That question will be on the minds of many people after the spraying of graffiti on the walls of the Bermuda College's buildings at Stonington.

Everyone is entitled to their point of view and everyone is entitled to have their say. Generally people's views change with time and maturity and the responsibilities of life.

While some of the statements on the wall were deeply offensive, it seems clear that whoever placed them there felt deeply about them. Traditionally college years have been a time to experiment and to express strong views of all sorts.

Colleges and universities are devoted to learning and this includes the sharing and debating of many different points of view. That is what learning is all about. But the emphasis should be on dialogue in an academic atmosphere of tolerance and mutual respect.
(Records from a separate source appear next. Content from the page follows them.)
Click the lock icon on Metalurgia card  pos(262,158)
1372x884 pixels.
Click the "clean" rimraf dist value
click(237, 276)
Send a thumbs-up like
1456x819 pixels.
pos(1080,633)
It's one thing to have strongly held opinions and to let people know about them. It is quite another to splash opinions all over the walls of the Bermuda College, causing considerable damage to property the public pays for and forcing people to read them without any right of reply. Anonymously spraying opinions on halls of learning and disappearing into the night is not only vandalism, it's selfish.

Those responsible may not have been college students. Indeed, a single person may have done it. We do not know. What we do know is that there has to be a better way of being heard than this.

One of the good things about Bermuda is that its size makes it relatively easy for individuals to be heard. In larger countries small voices tend to get lost in the mass. In Bermuda individuals can be heard and are heard in all sorts of ways from public meetings, to radio talk shows, to Letters to the Editor.

The freedom of speech is very wide and what limits there are largely protect other individuals or are designed to protect public sensitivity where obscenities are concerned. Free expression is healthy for individuals and for the community. However free speech has to stop at crying "Fire'' in a crowded theatre. That, of course, applies to any other cry which endangers other individuals.

In practice, freedom of speech has widened in recent years far beyond what it once was, simply by common usage. Both public and private tolerance of strong opinion and of statements once thought to be obscene is much more common today.

However, it may be that social pressures and economic pressures in Bermuda are still such that a person would be leery about standing front and centre to express radical views. But the fact is that things are changing and that radical views are more and more expressed. The problem is that just as one can make oneself heard in a small place, so one becomes more accountable in a small place where people are widely known to one another.

But the fact is that there has got to be a better way than paint on college walls.